As you might have realised, this month DailyArt belongs to female artists. It couldn't be different today. :) Enjoy our Women's History Month!
Elizabeth Nourse graduated from the Art Academy of Cincinnati and then settled permanently in Paris, the art capital of Europe. In 1895, she took the confident step of accepting an invitation to join the Société Nationale des Beaux-Arts, an organization of progressive artists. Dissatisfied with the conservatism and entrenched jury system of the official government Salon exhibition, they established the alternative New Salon in which Nourse regularly exhibited.

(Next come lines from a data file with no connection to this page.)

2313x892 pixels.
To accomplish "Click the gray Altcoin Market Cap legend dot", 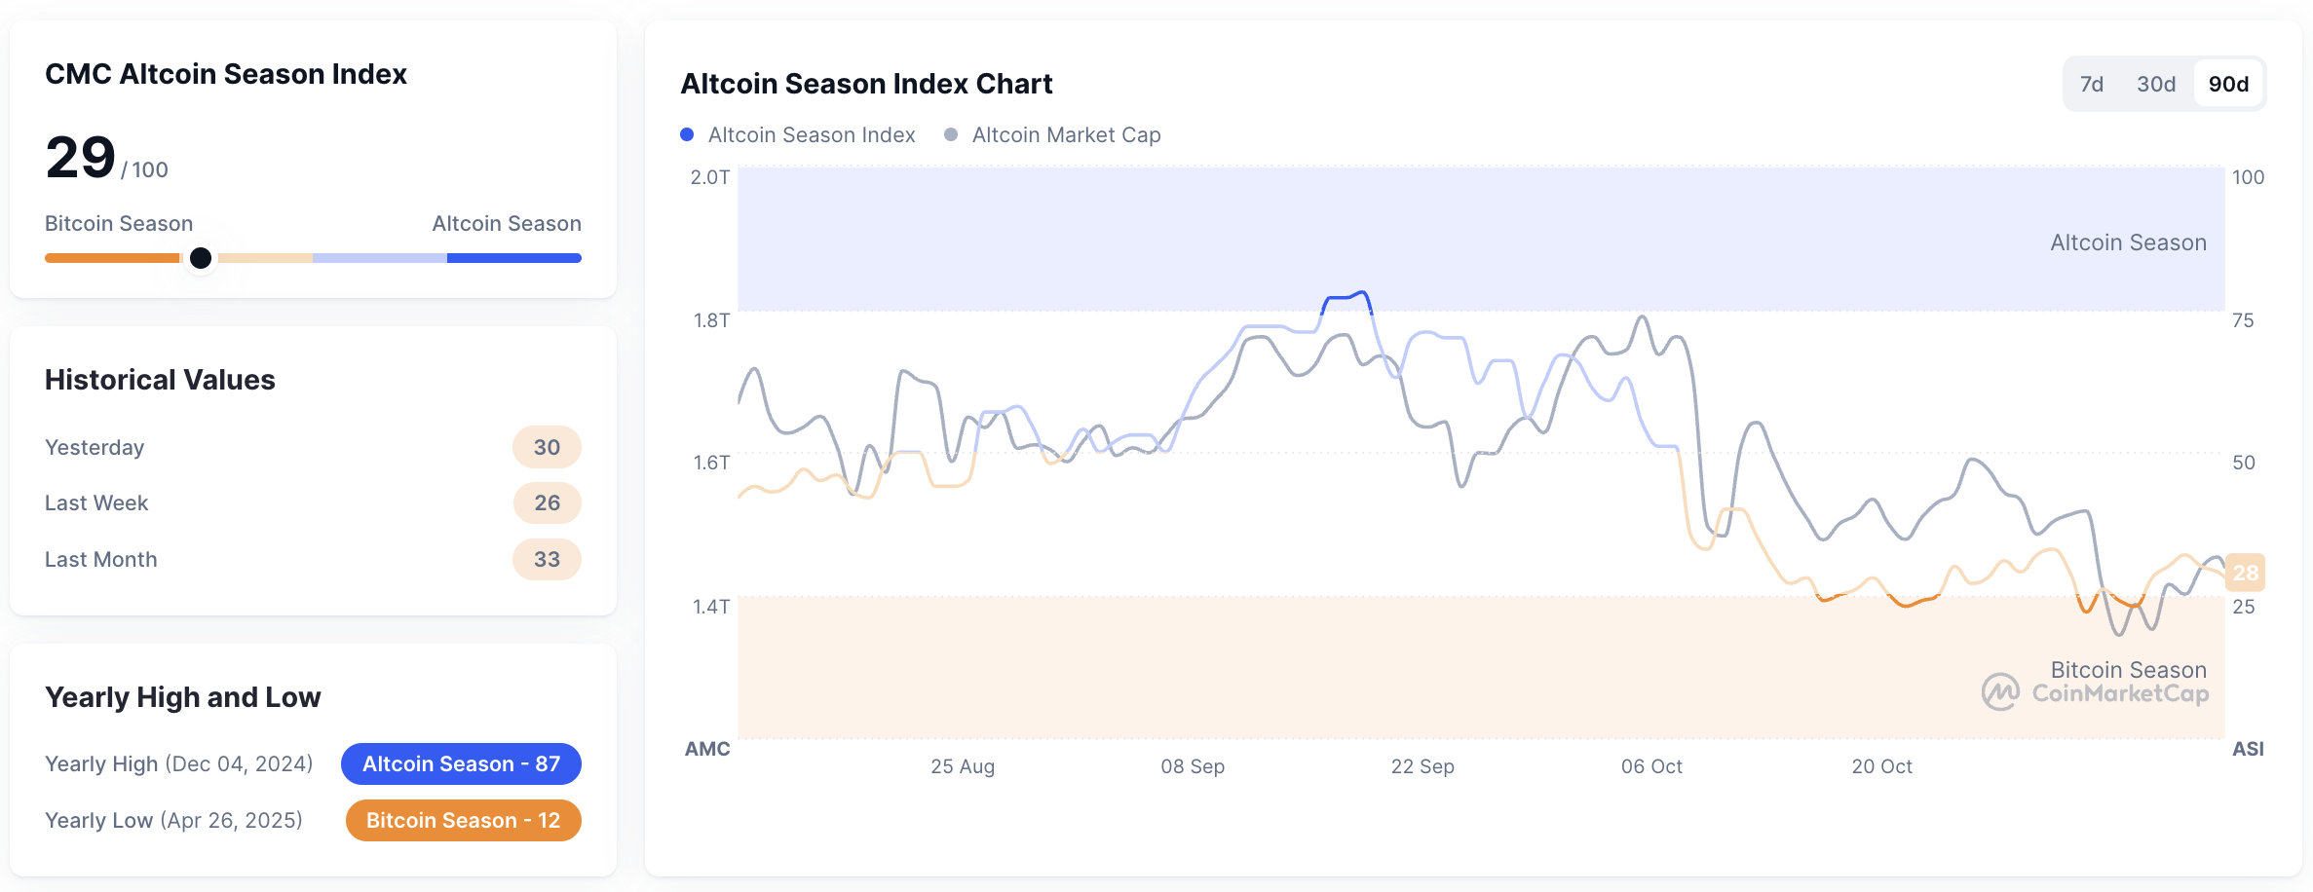I will pos(949,134).
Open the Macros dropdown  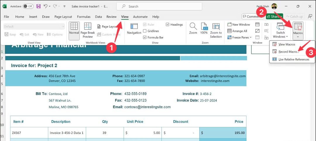(298, 31)
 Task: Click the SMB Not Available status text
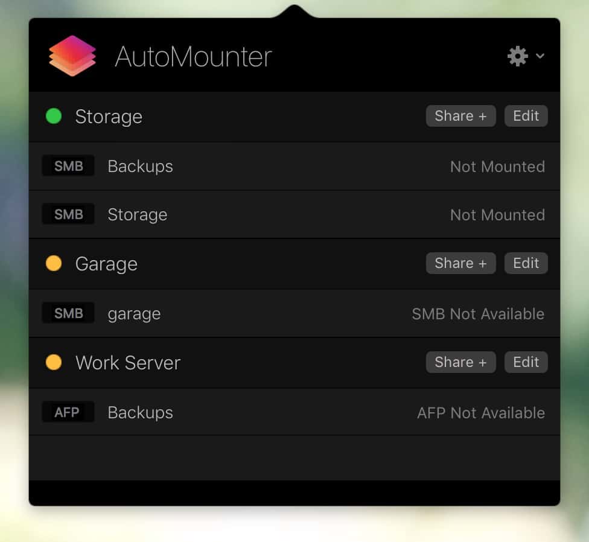coord(478,313)
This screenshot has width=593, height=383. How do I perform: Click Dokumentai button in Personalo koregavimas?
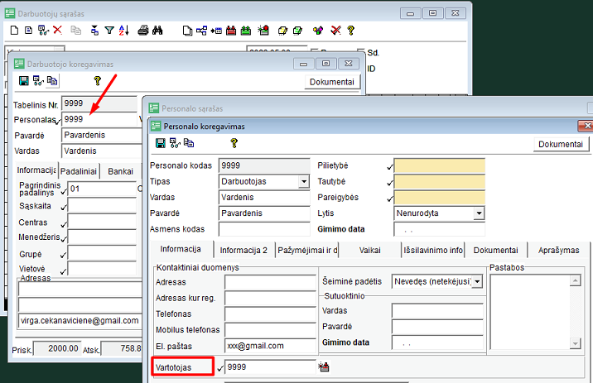(x=560, y=144)
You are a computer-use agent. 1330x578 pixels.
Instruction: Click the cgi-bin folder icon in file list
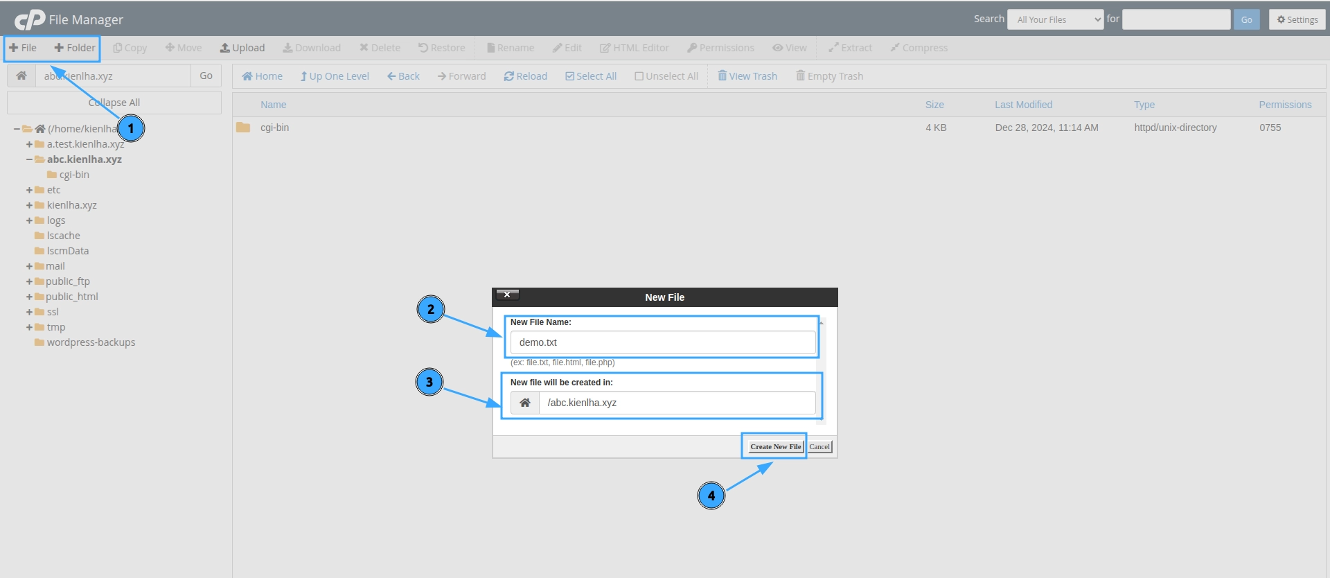243,128
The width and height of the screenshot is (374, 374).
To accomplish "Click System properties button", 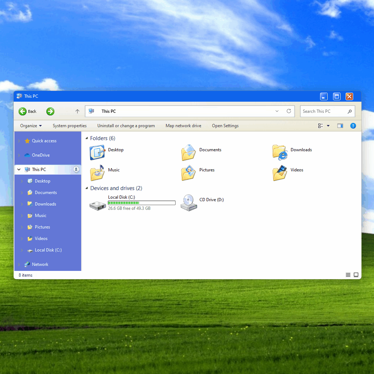I will pos(70,126).
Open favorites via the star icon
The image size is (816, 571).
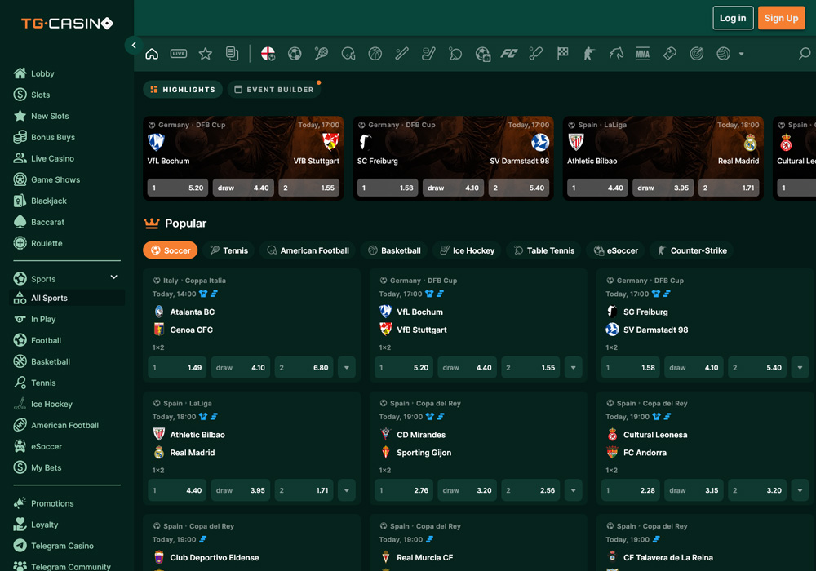point(206,54)
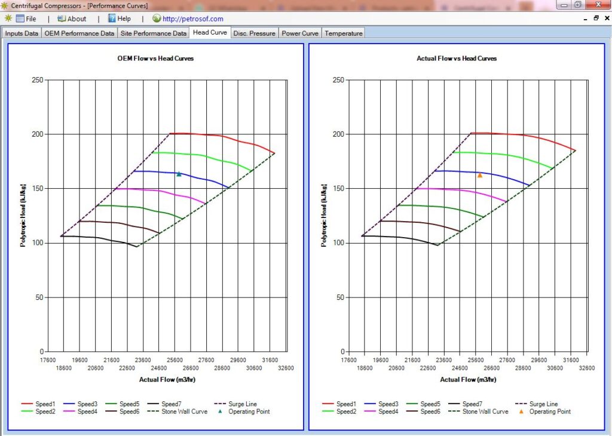612x436 pixels.
Task: Click the magenta Speed4 color swatch in Actual legend
Action: tap(369, 412)
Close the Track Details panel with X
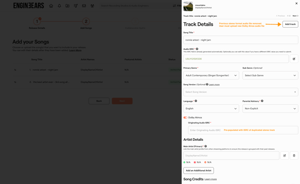This screenshot has width=300, height=184. [297, 3]
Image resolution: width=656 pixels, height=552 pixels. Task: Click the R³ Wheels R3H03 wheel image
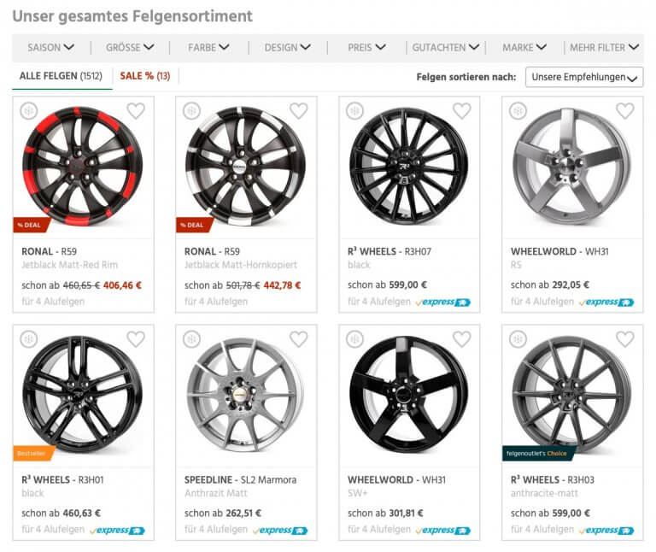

Nourse's career parallels that of other expatriate artists of the pre-World War I period, but certain aspects of it are unique. With Mary Cassatt and Cecilia Beaux, she was one of the few women painters to achieve international recognition for her work and, like them, faced certain obstacles that a male artist did not encounter. She first had to prove that she was a serious professional because most women painters, now matter how gifted, were considered Sunday painters who would eventually marry or become teachers and fail to produce a significant body of work. To acquire professional status she had to be recognized by the all-male juries of the Salons and international exhibitions and to be favorably reviewed by the art critics, who also were mostly men. As a Victorian lady she could not easily advance her career by forming friendships in these groups, as a male artist could; the social interchange of the café, so much a part of the artistic life of Paris in her day, was denied to her. To compensate for these disadvantages, she always had the total support of her family and of a large network of women friends who admired her work, publicized it, and bought it.